**What you should do:**
Reproduce verbatim the lines of the listing from the line containing "The height and width of the screenshot is (1292, 750)." through the line containing "will [526, 1089].", including both of those lines.

* Start Supplied entries *

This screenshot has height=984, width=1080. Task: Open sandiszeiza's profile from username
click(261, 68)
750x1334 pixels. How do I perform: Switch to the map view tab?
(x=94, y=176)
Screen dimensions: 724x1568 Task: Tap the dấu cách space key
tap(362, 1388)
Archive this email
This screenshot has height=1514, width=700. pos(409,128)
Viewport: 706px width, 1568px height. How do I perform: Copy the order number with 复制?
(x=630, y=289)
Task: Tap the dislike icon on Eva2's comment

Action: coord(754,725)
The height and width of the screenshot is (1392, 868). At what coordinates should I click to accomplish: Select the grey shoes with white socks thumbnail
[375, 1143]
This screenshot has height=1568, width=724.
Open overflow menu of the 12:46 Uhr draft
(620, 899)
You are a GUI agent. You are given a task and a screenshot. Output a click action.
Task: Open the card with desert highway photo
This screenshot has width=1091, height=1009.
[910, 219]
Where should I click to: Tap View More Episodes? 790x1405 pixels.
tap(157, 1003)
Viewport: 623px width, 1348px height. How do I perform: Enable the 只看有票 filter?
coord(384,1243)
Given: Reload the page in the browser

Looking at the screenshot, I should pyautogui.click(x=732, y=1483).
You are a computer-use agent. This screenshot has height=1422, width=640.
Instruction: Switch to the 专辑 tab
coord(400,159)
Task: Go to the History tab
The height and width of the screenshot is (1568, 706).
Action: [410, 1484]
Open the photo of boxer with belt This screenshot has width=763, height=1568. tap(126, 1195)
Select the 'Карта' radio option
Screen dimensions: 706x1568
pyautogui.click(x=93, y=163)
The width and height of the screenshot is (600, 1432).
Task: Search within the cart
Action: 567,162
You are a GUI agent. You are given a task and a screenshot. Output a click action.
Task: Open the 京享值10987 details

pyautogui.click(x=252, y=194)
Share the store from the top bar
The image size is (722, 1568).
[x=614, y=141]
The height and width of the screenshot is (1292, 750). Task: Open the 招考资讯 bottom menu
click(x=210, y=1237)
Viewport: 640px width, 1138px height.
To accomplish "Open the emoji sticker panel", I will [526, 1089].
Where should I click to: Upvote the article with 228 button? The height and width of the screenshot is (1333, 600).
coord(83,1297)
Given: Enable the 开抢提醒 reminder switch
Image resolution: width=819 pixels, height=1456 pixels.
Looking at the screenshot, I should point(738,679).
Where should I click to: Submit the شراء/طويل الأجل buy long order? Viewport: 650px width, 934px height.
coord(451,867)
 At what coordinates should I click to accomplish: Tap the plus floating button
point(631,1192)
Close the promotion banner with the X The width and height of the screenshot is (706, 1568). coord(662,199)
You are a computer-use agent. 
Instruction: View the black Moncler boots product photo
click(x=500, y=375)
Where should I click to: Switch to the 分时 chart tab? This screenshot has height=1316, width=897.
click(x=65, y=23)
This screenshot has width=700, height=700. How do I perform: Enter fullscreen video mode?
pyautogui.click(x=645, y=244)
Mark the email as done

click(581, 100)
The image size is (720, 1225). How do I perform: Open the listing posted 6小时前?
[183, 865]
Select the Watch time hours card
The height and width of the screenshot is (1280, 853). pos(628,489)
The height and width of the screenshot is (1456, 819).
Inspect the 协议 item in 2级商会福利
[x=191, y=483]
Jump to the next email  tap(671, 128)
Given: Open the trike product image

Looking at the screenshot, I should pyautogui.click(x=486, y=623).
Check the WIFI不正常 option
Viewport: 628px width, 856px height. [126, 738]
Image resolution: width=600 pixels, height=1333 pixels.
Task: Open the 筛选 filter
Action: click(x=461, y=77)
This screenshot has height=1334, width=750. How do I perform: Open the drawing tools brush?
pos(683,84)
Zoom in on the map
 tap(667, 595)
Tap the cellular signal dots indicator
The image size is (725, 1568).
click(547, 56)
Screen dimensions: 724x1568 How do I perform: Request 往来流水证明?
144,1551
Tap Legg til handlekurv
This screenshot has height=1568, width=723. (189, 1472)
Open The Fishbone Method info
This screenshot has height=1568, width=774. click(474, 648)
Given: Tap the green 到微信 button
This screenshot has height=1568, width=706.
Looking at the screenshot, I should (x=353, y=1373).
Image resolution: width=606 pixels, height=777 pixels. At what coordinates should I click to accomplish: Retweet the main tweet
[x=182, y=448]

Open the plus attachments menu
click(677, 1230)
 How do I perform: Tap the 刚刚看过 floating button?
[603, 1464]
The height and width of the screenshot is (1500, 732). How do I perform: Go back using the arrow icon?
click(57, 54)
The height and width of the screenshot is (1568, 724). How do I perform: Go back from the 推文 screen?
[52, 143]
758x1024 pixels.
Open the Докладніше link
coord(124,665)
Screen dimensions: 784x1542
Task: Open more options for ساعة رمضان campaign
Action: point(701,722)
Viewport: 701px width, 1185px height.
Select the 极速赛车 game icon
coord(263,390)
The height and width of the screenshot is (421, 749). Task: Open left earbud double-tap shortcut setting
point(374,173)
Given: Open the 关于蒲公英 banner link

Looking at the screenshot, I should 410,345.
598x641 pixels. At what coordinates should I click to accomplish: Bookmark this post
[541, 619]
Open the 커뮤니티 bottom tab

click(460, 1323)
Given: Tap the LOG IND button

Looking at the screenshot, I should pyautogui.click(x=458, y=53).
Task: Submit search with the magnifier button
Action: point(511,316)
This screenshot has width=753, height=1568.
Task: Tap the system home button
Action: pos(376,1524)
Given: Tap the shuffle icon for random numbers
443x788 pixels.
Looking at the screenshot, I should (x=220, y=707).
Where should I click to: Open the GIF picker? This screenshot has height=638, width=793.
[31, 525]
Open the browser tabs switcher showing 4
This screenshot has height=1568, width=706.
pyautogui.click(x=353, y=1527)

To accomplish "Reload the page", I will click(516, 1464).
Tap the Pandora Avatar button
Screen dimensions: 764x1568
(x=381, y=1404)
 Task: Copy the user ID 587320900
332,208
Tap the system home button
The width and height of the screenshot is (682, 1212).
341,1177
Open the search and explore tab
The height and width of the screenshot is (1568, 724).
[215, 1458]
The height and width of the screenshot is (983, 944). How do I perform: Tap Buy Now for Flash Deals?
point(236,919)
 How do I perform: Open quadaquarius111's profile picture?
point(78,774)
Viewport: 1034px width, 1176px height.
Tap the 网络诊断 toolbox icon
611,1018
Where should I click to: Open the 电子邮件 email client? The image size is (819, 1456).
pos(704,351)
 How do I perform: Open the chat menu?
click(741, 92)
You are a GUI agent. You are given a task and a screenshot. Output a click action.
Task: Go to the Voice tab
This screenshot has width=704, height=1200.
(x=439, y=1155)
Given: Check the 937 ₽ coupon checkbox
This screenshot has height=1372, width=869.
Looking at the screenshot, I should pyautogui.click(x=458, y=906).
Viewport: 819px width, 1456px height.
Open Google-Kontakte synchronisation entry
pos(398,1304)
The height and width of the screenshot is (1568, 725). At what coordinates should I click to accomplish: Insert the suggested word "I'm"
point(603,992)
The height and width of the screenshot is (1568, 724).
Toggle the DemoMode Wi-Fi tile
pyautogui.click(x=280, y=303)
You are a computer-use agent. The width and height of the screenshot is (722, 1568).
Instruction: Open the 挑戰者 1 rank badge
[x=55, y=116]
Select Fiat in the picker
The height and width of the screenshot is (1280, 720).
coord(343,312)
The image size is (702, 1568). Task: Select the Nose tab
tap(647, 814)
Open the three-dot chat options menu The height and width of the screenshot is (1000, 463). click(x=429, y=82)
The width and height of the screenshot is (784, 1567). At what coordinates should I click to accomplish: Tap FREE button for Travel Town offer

* End Supplied entries *

**Reply:**
The height and width of the screenshot is (1292, 750). Task: Open the 招考资讯 bottom menu
click(x=210, y=1237)
Viewport: 640px width, 1138px height.
To accomplish "Open the emoji sticker panel", I will [526, 1089].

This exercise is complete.